Daniel D. Rizzo - Sidoti & Company, LLC

Creosote sales rose 53% in the quarter and that's great. I mean, is that because of the change in the product, like to the less to the lower margin mix? It doesn't seem that, that would be sustainable?

John V. Sobchak

I'm sorry, Dan, could you say it one more time.

Daniel D. Rizzo - Sidoti & Company, LLC

The Creosote was up 53% and that just seems, like, unusually high. I was wondering, I mean, could you just elaborate on what that's from? Is it from you just selling a different type or the lower margin type of Creosote or is just increase rough insertions?

John V. Sobchak

Yes, the increase in Creosote volumes, Dan, was primarily related to that shift in the market from the higher grade petroleum blended Creosote to lower grade that's not blended with petroleum oil, so that results in an increase in Creosote volumes. We've also seen a recovery in the rail tie treating market. And if you look at the Rail Tie Association's website, the substantial increase in production volume of treated rail ties which -- we don't think that, that kind of increase trend is going to continue, but we do think that the level that we're at now does represent the level where we will be for at least through calendar 2013.

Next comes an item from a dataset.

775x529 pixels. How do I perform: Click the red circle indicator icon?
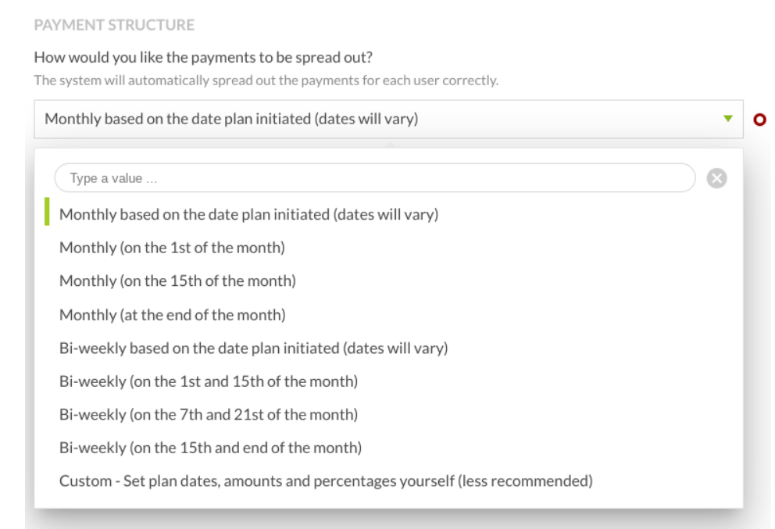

Daniel D. Rizzo - Sidoti & Company, LLC

Okay. And then with the acquisitions, I mean, it seems that you've got your debt down to a pretty nice level here, so I would imagine that you're much more comfortable doing something going forward. How is the pipeline looking these days? And is there any particular [indiscernible] you're looking at?

John V. Sobchak

Yes, we're actually very encouraged about by the pipeline as Neal mentioned, because there are some interesting opportunities in our existing businesses that we're very encouraged by, but we're also seeing some very interesting new segments, new platforms that we're looking at.

Daniel D. Rizzo - Sidoti & Company, LLC

And that would be a completely fourth platform?

John V. Sobchak

Yes.

J. Neal Butler

Yes, Dan. Today, we've probably have the most robust pipeline we've had probably ever.

Operator

Our next question comes from Rosemarie Morbelli of Gabelli & Company.

Rosemarie J. Morbelli - Gabelli & Company, Inc.

Just following up on the benefit from the extension from your 2 customers. That $6 million of revenues, is that annualized as of the third quarter level, or is that the full amount that you are expecting to see in 2012?

John V. Sobchak

That's annualized from the third quarter level. I'm sorry, the third calendar quarter. I think it's what you are referring to, right?

Rosemarie J. Morbelli - Gabelli & Company, Inc.

Right. When the second trend come on streams. I am assuming that it's your third quarter not calendar.

John V. Sobchak

It's kind of approximate what we expect to see in fiscal 2012, Rosemarie.

Rosemarie J. Morbelli - Gabelli & Company, Inc.

Okay, so we will see $6 million in 2012. And do you have an estimate for 2013 since you will have only one quarter from the second trends benefit?

John V. Sobchak

No we don't, yet. We're still working on that with our customers. And really one of the main reasons is one of these new facility is a foundry, so it's a contract manufacturing for semiconductor companies that don't have their own manufacturing facility. So our sales to that foundry is largely dependent upon what kind of manufacturing contract they have, which they haven't shared with us of course.

Rosemarie J. Morbelli - Gabelli & Company, Inc.

Right. Okay, but I am assuming that they would not be building it if they did not expect to have quite a bit of business.

J. Neal Butler

Yes. The facility itself actually is just about completed. We've actually started -- begun shipping some small quantities of material to the facility for them as they're getting -- bringing equipment online, and it won't be fully operational until fiscal, I mean, until calendar 2012. But the facility itself is completed to the point that equipment has been installed and they're actually purging systems now.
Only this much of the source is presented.